● Data to process
* * * * * * *

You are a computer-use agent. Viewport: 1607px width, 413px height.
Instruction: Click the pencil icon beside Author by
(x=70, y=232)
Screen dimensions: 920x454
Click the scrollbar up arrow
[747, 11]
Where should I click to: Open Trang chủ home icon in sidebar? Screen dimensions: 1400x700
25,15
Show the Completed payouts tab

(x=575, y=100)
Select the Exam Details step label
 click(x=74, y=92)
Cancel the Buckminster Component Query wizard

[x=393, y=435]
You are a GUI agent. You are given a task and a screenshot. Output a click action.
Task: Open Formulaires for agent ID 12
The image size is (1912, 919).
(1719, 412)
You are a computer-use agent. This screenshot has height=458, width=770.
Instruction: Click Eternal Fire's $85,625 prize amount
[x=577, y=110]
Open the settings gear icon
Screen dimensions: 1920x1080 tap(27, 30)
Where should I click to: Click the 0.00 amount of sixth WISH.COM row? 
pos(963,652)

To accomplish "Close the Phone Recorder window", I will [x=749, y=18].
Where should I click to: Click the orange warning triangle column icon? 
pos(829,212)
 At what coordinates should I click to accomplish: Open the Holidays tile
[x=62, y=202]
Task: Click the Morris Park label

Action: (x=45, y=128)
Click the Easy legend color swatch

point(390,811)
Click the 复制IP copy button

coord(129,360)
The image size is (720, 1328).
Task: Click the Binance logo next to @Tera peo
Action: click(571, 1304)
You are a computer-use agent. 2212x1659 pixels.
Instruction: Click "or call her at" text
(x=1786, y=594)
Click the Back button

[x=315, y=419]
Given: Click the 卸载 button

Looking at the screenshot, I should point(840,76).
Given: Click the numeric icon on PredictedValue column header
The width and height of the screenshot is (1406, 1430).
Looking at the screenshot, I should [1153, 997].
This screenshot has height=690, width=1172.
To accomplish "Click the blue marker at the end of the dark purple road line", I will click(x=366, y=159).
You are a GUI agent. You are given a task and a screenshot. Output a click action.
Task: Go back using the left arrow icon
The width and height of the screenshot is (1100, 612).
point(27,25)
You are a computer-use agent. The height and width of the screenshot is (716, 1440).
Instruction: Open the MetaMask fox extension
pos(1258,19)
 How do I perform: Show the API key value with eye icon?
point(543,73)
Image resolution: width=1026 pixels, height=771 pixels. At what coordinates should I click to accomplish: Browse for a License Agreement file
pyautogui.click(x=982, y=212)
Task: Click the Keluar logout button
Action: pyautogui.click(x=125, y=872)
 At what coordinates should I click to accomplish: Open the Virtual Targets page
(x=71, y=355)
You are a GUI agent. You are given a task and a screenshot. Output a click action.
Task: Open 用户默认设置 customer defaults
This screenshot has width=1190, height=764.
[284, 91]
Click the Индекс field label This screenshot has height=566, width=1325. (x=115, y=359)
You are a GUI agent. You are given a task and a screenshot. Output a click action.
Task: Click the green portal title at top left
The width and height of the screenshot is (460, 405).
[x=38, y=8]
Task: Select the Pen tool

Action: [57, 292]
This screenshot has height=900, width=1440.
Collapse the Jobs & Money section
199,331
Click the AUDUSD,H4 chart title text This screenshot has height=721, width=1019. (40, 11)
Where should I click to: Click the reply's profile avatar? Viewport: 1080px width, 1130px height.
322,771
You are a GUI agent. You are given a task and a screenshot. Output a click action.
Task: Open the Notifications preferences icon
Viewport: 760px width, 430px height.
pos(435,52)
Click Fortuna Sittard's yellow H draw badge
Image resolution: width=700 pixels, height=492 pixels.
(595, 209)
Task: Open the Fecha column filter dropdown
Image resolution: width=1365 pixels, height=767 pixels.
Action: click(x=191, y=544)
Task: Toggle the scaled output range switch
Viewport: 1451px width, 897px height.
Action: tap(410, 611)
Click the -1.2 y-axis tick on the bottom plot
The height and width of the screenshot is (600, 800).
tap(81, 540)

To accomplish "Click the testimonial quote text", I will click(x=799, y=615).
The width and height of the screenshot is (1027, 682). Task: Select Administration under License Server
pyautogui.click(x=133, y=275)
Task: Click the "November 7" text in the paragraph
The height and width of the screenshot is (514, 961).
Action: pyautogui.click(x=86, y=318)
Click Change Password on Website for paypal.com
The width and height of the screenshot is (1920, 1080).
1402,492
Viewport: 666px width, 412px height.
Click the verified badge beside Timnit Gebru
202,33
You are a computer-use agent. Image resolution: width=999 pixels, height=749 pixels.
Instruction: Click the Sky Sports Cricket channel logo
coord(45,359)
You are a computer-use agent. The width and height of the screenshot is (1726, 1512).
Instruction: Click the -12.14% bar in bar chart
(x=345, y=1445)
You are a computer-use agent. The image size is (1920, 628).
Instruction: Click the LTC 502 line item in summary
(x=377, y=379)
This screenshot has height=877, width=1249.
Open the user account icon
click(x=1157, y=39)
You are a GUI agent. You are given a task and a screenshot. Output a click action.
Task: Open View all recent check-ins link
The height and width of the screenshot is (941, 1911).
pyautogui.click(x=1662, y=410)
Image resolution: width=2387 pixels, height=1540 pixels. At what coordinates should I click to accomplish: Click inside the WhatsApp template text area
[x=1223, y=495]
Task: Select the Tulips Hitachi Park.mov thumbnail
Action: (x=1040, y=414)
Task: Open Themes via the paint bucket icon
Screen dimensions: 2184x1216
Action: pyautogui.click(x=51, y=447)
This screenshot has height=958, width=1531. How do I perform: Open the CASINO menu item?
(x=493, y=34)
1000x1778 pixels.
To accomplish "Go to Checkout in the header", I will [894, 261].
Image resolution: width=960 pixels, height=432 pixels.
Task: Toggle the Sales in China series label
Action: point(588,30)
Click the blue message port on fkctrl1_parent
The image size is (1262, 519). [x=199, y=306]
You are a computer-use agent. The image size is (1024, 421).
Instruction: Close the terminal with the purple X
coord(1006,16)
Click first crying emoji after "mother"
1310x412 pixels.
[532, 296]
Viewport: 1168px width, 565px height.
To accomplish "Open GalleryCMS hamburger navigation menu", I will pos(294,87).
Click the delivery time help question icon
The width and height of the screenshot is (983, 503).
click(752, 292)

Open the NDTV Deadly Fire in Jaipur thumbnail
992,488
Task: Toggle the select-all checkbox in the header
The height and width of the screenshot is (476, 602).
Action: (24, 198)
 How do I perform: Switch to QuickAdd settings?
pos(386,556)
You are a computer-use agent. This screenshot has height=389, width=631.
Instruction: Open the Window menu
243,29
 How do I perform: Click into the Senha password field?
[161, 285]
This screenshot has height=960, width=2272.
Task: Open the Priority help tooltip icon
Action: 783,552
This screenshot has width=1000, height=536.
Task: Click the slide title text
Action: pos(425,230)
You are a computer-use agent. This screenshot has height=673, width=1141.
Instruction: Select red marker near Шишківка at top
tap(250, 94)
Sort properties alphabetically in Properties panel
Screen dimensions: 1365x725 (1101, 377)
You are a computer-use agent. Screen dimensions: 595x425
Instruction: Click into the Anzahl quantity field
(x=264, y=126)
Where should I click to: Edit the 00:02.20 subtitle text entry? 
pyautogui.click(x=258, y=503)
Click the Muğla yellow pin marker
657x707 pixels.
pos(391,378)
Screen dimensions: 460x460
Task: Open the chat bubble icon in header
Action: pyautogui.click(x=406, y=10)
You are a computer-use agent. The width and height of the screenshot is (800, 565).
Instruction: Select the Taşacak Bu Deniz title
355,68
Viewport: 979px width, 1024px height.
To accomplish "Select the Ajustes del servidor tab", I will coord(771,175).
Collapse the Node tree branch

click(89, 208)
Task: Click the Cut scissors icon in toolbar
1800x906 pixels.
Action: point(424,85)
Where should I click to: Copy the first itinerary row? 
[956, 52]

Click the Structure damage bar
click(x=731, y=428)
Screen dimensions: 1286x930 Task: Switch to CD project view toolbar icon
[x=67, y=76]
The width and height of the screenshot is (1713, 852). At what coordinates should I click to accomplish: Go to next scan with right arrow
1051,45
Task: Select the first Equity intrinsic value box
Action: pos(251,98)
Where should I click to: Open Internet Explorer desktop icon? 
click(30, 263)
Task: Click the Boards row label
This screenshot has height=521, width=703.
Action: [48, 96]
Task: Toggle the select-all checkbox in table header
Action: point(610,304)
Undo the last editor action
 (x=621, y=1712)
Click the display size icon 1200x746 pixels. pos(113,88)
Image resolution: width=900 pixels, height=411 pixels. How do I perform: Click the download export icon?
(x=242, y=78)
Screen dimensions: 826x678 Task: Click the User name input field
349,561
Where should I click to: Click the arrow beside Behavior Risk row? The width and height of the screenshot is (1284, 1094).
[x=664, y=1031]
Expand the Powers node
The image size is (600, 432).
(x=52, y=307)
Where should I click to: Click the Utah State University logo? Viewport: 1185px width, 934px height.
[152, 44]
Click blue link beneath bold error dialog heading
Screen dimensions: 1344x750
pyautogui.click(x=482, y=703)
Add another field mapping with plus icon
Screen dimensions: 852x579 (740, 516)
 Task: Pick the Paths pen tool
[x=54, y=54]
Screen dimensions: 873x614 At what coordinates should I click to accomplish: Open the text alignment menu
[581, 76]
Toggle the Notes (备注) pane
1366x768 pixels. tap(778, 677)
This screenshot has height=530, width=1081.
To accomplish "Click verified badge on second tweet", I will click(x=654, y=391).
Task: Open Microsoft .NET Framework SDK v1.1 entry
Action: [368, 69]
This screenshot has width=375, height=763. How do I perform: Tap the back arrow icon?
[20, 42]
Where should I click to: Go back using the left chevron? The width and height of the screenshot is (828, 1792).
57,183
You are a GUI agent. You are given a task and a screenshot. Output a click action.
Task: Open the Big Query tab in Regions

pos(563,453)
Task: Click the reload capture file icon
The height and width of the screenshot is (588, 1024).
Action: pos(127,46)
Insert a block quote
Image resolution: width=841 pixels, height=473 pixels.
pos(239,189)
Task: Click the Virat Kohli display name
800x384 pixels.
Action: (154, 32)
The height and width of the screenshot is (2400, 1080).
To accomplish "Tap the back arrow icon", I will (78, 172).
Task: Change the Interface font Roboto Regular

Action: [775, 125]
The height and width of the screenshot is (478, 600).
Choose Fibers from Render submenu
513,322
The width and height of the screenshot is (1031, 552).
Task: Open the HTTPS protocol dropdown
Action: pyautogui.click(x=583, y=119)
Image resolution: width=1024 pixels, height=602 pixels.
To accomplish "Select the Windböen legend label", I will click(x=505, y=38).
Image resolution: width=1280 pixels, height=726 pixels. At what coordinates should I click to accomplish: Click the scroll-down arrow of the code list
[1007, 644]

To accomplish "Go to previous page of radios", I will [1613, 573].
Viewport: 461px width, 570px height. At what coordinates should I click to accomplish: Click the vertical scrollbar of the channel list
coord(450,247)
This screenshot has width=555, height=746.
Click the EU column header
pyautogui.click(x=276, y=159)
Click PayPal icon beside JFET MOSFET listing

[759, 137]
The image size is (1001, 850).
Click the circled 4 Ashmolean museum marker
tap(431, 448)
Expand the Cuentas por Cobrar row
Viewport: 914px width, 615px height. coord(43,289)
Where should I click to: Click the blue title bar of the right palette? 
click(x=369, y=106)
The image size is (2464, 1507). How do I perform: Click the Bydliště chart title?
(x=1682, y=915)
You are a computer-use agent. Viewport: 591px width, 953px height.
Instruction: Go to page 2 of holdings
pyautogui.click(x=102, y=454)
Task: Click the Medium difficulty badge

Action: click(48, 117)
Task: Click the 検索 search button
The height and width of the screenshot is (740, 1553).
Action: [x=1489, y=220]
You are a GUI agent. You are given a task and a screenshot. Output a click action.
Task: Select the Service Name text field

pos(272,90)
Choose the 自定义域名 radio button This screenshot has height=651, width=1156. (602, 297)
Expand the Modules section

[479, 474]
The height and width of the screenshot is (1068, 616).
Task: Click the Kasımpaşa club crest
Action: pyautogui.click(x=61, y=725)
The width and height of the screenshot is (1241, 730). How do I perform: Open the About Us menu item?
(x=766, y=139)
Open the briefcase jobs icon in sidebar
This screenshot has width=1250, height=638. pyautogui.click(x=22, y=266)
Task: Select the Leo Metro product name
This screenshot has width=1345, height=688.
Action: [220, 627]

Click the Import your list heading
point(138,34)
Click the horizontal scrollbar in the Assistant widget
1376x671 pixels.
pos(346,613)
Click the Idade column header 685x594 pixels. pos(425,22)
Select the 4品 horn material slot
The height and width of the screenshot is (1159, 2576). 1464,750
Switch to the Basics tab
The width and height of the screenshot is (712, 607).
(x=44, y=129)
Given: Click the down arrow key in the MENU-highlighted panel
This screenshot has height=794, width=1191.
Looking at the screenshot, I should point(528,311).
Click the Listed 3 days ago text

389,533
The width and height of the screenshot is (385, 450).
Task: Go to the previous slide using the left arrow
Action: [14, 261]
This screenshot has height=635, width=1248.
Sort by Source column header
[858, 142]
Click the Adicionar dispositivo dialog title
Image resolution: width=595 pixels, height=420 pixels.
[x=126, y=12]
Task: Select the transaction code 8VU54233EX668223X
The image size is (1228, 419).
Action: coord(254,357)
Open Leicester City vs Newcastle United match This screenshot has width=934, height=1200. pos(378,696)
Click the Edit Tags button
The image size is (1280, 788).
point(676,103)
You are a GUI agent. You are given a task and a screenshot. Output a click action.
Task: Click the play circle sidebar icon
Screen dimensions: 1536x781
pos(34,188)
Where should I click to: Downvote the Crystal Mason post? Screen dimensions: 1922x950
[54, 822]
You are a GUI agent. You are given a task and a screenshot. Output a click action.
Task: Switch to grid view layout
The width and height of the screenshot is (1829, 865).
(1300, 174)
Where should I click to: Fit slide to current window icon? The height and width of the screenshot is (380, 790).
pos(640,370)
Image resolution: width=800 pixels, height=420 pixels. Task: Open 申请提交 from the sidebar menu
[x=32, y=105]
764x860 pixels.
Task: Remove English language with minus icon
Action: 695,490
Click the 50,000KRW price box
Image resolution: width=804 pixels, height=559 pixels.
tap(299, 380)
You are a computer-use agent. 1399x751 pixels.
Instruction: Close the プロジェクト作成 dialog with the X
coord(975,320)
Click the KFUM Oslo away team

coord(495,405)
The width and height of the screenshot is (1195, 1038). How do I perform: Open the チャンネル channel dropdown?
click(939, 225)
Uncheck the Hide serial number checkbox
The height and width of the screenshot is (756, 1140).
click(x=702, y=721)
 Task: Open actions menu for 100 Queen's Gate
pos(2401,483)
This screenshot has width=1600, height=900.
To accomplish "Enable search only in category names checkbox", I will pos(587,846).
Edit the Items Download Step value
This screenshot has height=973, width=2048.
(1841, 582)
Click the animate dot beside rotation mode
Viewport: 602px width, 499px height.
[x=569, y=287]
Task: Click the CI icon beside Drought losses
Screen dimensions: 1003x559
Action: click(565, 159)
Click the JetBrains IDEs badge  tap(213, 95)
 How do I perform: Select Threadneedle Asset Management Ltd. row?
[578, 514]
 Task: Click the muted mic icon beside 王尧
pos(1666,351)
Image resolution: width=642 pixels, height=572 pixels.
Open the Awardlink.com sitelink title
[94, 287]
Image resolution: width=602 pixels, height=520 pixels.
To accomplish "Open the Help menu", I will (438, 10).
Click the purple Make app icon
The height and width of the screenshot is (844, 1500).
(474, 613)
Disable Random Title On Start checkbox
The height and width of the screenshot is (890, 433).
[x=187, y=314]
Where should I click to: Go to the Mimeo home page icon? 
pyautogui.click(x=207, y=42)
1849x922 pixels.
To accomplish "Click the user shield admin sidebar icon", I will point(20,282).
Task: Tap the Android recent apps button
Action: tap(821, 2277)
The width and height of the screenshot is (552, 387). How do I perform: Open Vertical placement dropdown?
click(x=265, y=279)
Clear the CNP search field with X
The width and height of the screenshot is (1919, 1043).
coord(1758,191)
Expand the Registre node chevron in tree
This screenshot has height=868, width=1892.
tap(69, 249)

* * * * * * *

● Assignment
Where in the records does the word "quote" appear? Copy each line that holds it.

● Response below
To accomplish "Click the testimonial quote text", I will click(x=799, y=615).
Insert a block quote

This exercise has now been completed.